The ending can be exhilarating if read only as Catherine seizing power. It is more disturbing if read as the completion of her education. She has learned the court's language: intimidation, display, erotic strategy, military alignment, ceremonial image. The girl once inspected by the palace has become someone who can make the palace answer to her.

That is not liberation in any simple sense. It is mastery inside a damaged form. Sternberg's brilliance is that he refuses to clean up the feeling. Catherine's ascent is thrilling because Dietrich makes command beautiful; it is frightening because the film has shown us what beauty can do when it becomes an administrative tool. The grotesque carvings do not disappear. The world does not become humane. The person who once seemed most endangered by the spectacle becomes its most lucid operator.

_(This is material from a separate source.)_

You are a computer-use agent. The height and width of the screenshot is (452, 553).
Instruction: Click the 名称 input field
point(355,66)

This is why The Scarlet Empress survives better than many better-behaved historical dramas. It does not ask the viewer to admire period detail for its own sake. It asks what period detail is doing to the people inside it. A throne room, a wedding chamber, a uniform, a candlelit corridor, a carved monster, a jeweled costume: each object becomes part of a political education. The film's excess is not clutter. It is argument.

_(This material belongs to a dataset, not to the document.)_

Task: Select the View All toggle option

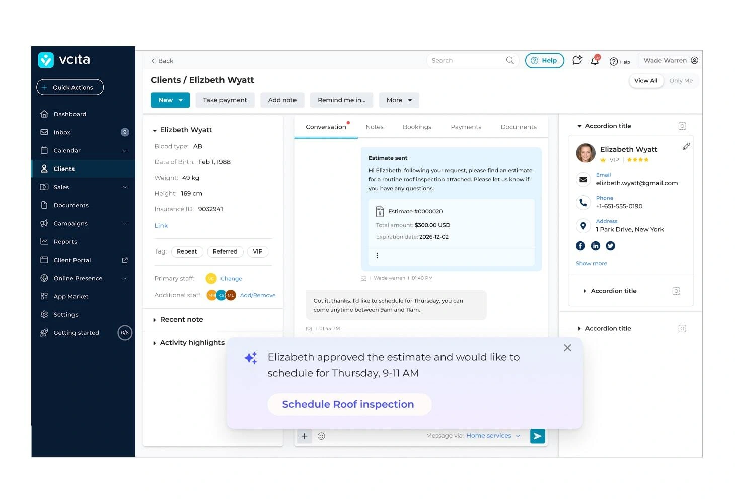Action: click(646, 80)
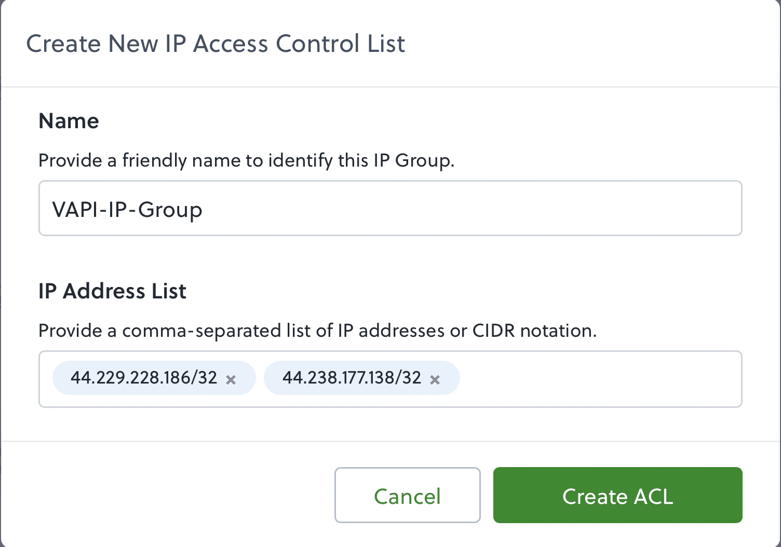Click the IP Address List section heading
This screenshot has height=547, width=781.
click(112, 291)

Sternberg and Dietrich made a Catherine story in which empire is not an idea above the frame but a pressure inside every surface. Power is carved, worn, lit, staged, desired, and finally performed. Catherine wins by learning that lesson better than anyone else in the room. The nightmare does not end. It changes owners.

Sources

  1. BFI, "The Scarlet Empress (1934)" film page - credits, country, year, director, producer, writer, and principal cast.
  2. Robin Wood, "The Scarlet Empress," The Criterion Collection, May 7, 2001 - essay on the film's modernist style, Sternberg-Dietrich cycle, palace design, and gendered power.
  3. Lorraine LoBianco, "The Scarlet Empress," Turner Classic Movies, November 2, 2009 - production background on the fictionalized biopic, Dietrich-von Sternberg collaboration, and Hays Office title pressure.
  4. Roger Ebert, "The height of visual extravagance," RogerEbert.com, January 16, 2005 - Great Movies essay on the film's visual excess, grotesque design, Dietrich close-ups, and release-era censorship context.
  5. AFI Catalog, "The Scarlet Empress" - production and release record covering alternate titles, supporting cast note, reported cost, production dates, credits, and source basis.
  6. Wikimedia Commons, "File:The Scarlet Empress (film) 1934 Josef von Sternberg, director. On set with Marlene Dietrich as Sophia.jpg" - archival Paramount production photograph used as the article image.